___ Data for analysis ___
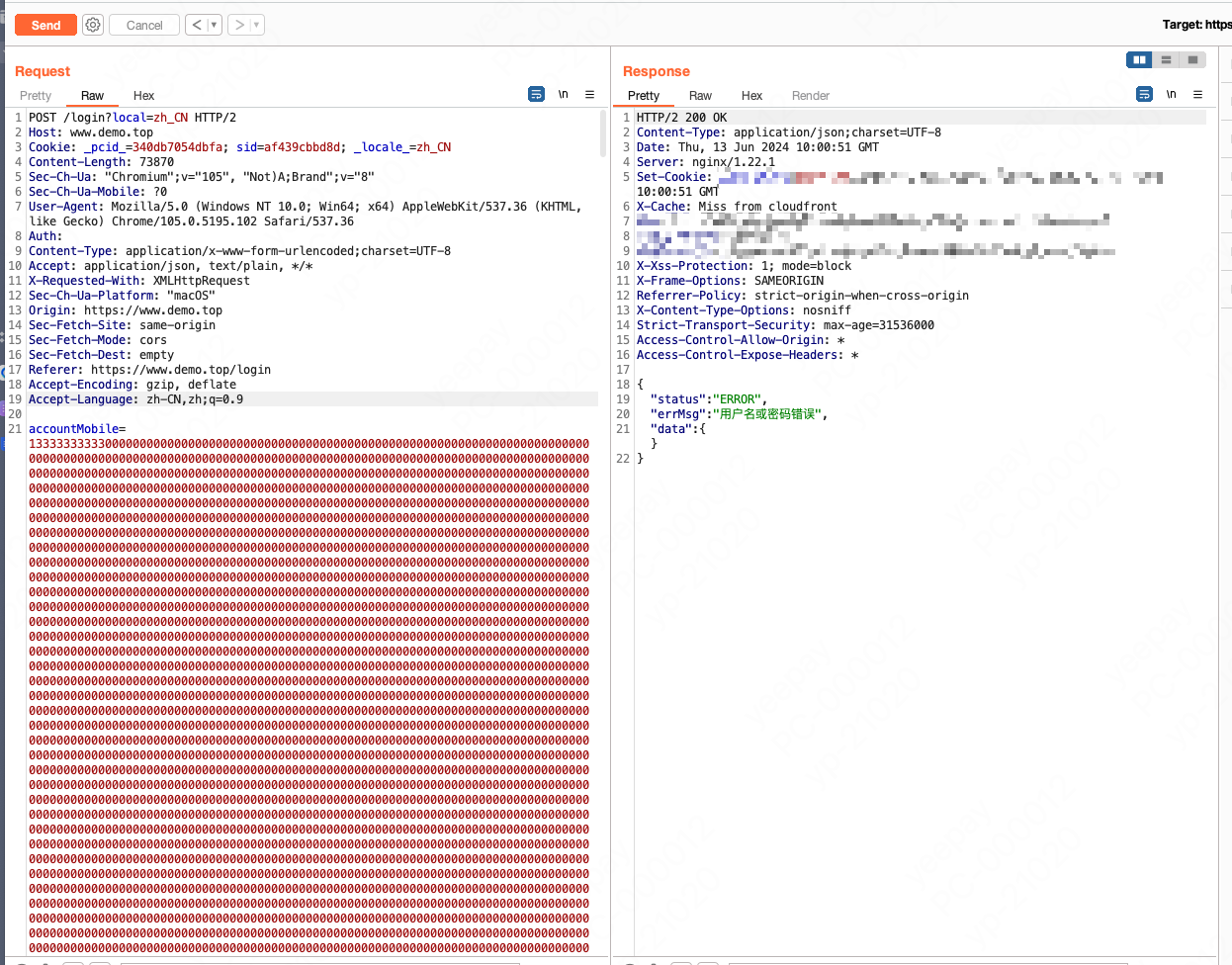This screenshot has height=965, width=1232.
Task: Open Request panel hamburger options menu
Action: (x=589, y=95)
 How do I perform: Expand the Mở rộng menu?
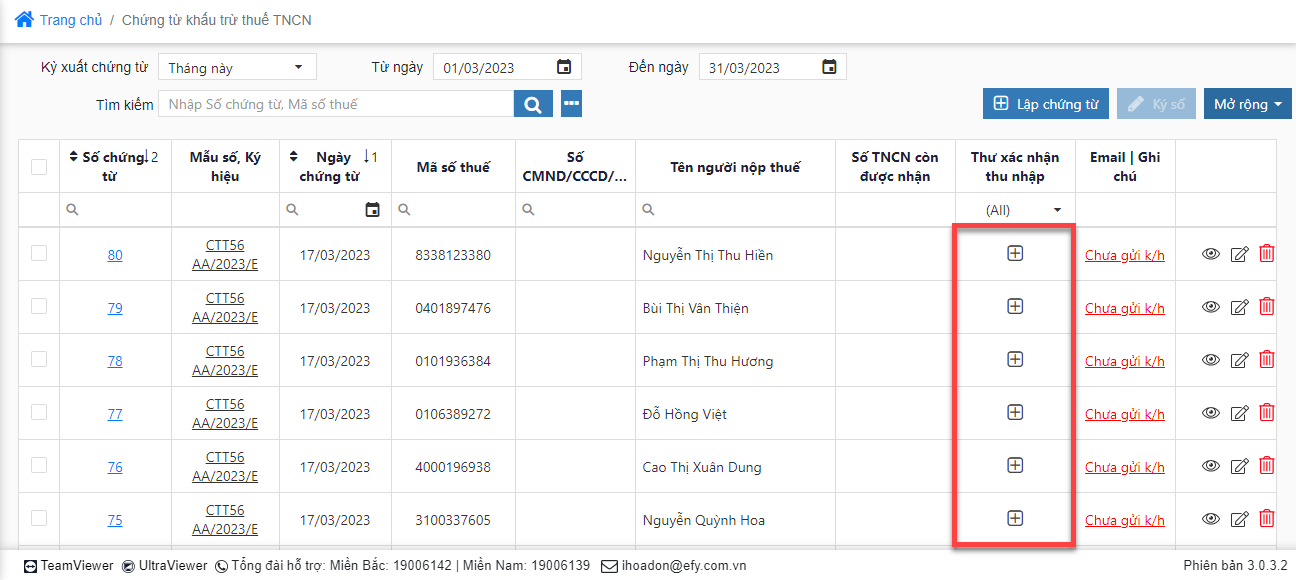[1247, 104]
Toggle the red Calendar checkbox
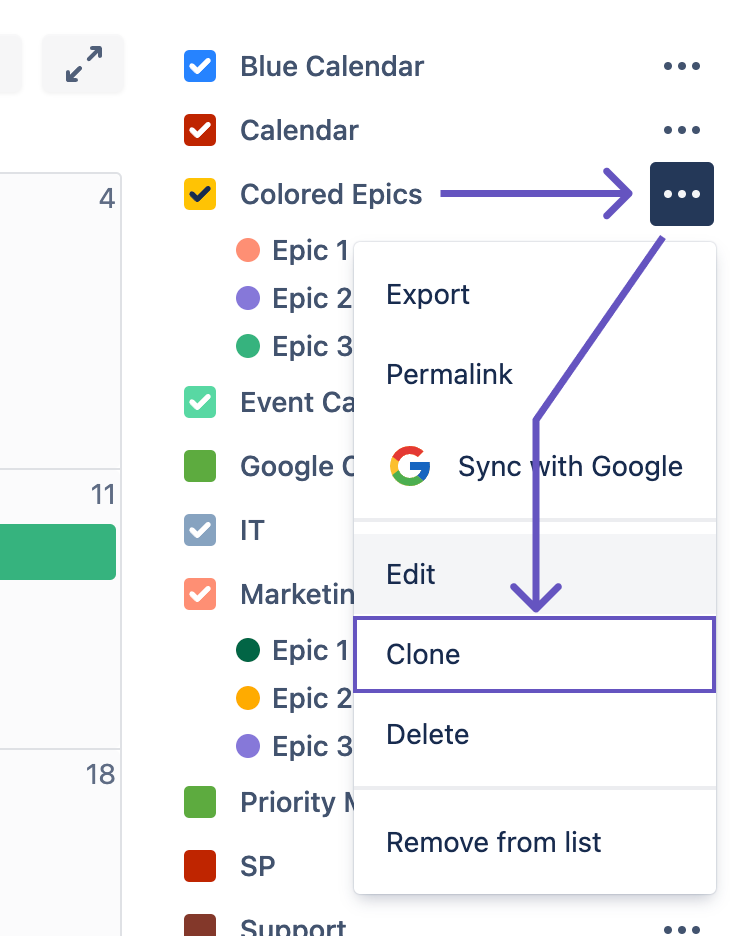The image size is (756, 936). (x=200, y=130)
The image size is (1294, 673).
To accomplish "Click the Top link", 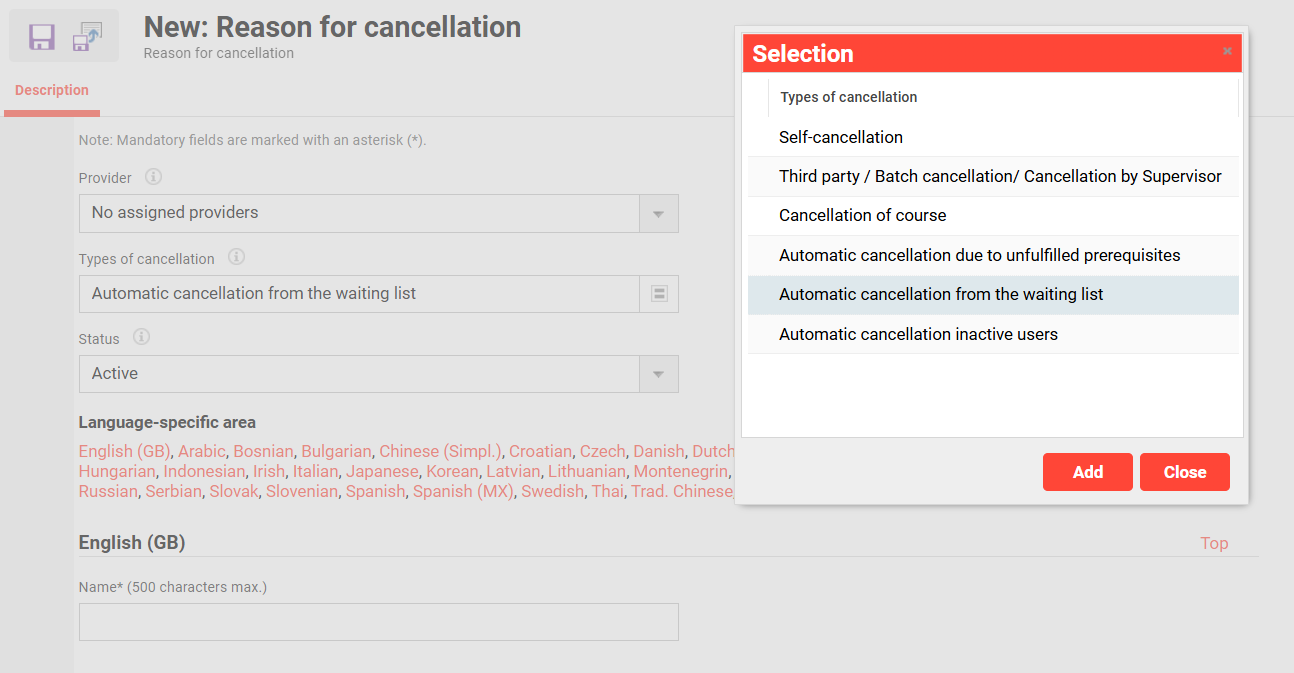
___
Prompt:
From the line holding "Toggle the red Calendar checkbox" to the last line of the listing, please output each line exactly as it stands. Pictures stay out of the copy.

Exercise answer:
Toggle the red Calendar checkbox
The image size is (756, 936). (x=200, y=130)
The image size is (1294, 673).
To accomplish "Click the Top link", 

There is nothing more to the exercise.